Washington, we have a problem.

Scandalous Survey

The survey, sponsored by whistleblower defense firm Labaton Sucharow, is a revelation: Almost half of the senior-level bankers in a recent poll refused to say they wouldn’t break the law. One in four said “had observed or had firsthand knowledge of wrongdoing in the workplace.” Only 41 percent of them said that colleagues in their own firm had “definitely not” committed crimes to get ahead.

And “nearly one-fourth … believed that financial services professionals may need to engage in unethical or illegal conduct in order to be successful.”

I discussed the survey with a few other people familiar with the banking industry, and they had the same reaction I did: If anything, those numbers sound low. That makes sense. Admitting your criminal inclinations to a total stranger isn’t not as easy as telling a them your favorite color or what kind of music you like.

But even if taken at face value, the poll’s an eye-opener: One in six bankers said they were “fairly likely” to commit a banking crime if they could get away with it. 45 percent refused to rule it out if the payoff were big enough.

And it’s not just a matter of personal morality: “Nearly one-third of all financial services professionals reported feeling pressured by bonus or compensation plans to violate the law or engage in unethical conduct,. Nearly one-quarter of the respondents felt similar pressure from other sources.” (Presumably including their bosses.)

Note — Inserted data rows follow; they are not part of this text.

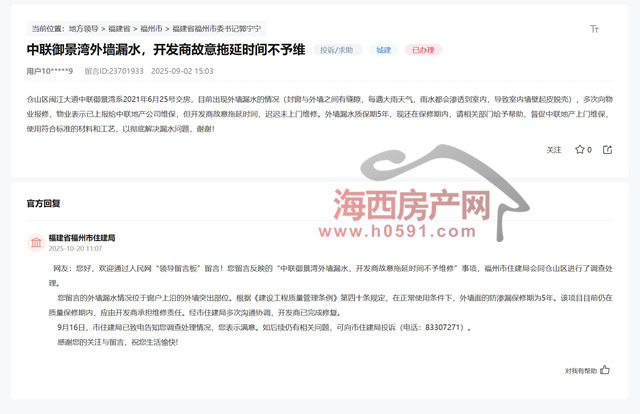Select the 投诉/求助 tag
The image size is (640, 414).
pos(337,50)
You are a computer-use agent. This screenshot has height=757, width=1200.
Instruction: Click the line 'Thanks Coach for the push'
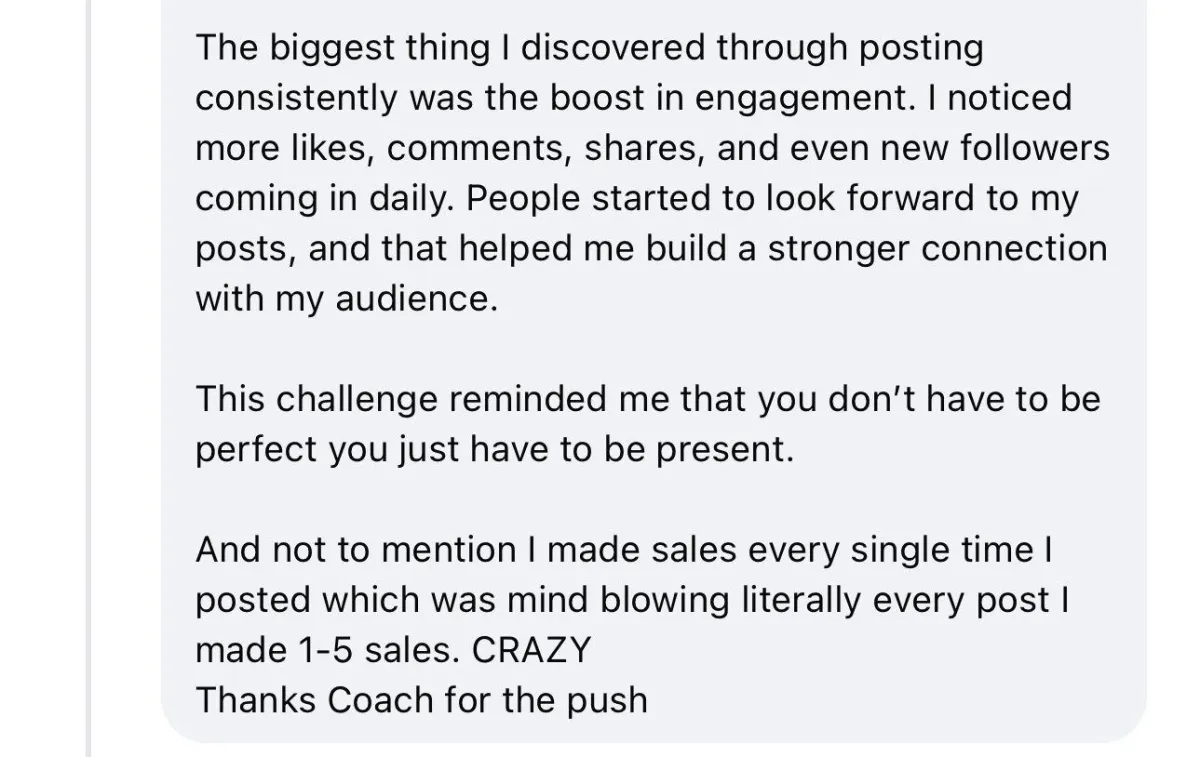point(421,700)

In other words, the system is designed to encourage lawbreaking in critical banking functions. The survey’s sample size was fairly small – only 500 people – but that’s still a decent-sized group. Even if you don’t think they’re understated, the answers are devastating.

The Big LIBOR

LIBOR – the London Interbank Offer Rate – determines borrowing costs for trillions of dollars in loans. It’s based on each bank’s own reporting of the interest rates it expects to be charged from other banks. Barclays admitted it lied about the number and agreed to pay a half-billion-dollar fine. Its Board Chair and CEO resigned.

But the real story isn’t about Barclays. Reuters now reports that “More than a dozen banks, including Citigroup, JPMorgan Chase & Co, Deutsche Bank, HSBC Holdings Plc, UBS and Royal Bank of Scotland” have been implicated in the LIBOR scandal.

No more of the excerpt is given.